Initially, lacking confidence in my teaching ability and having limited pedagogical knowledge I would typically respond to these questions with

“Yes”

“Like this”

“Page 59, questions 2, 4 and 6.”

Then I implemented the policy of answering a question with a question.

I wanted to challenge my students to become more independent learners. I wanted them to be able to develop metacognitive strategies: by answering a question with a questioning I was scaffolding thinking that they would one day internalise. By taking this approach I was no longer treating them as ‘giant buckets to be filled with information:’ I instead considered them to be capable of intelligent, engaging discourse.

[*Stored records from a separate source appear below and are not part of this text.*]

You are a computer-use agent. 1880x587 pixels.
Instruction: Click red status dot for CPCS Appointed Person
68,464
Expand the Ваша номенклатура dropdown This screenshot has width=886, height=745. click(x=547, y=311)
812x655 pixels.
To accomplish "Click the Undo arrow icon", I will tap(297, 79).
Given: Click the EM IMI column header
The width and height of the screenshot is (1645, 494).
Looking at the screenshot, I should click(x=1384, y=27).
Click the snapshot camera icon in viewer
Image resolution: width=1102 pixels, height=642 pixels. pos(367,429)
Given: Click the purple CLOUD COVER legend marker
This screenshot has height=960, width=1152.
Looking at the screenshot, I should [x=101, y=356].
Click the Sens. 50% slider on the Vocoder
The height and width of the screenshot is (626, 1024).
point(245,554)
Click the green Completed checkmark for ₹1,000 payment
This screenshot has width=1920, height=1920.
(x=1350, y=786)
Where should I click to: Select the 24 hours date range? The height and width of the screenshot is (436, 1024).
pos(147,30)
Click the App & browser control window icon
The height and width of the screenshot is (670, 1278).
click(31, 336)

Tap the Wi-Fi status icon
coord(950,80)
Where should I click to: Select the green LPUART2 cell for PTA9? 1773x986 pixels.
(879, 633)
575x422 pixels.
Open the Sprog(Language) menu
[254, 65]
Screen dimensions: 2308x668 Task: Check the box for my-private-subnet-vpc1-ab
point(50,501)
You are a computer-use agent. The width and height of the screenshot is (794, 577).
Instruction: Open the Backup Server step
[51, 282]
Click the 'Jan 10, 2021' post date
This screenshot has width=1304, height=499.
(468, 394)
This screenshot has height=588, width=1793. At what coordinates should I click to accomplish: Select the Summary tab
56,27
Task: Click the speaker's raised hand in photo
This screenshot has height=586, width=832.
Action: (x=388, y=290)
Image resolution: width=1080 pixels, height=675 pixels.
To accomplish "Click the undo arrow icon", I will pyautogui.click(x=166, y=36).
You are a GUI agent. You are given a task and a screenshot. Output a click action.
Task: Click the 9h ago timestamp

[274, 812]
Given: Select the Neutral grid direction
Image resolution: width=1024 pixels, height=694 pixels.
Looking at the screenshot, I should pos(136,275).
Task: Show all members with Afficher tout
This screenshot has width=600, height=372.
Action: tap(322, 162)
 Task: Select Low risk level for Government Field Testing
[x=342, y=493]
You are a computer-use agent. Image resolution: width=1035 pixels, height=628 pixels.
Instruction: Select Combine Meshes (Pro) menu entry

My responses are now more likely to be

“Do you think that’s a reasonable answer? Why?”

“Why would you think your answer is wrong?”

“Given what we’ve covered today in class, where do you think you might start that problem?”

“What information do we have that we can use to solve this?”

“Where might you find out, other than asking me, what you are meant to be doing today”

These responses force learning to be student-centred: it puts the onus back on the student. It signals to the student that they have the knowledge, and the capacity to work through the issue themselves. It creates an environment where students are empowered and are afforded a higher degree of autonomy.

It shifts the role of the teacher from being the bearer of all knowledge, to a facilitator of the learning process.

It signposts to students that I’m not just interested in their answer, I’m interested in the process and I’m interested in their reasoning. As I have said many times in class: ‘if you can’t convince me you’re right, as far as I’m concerned you’re wrong.’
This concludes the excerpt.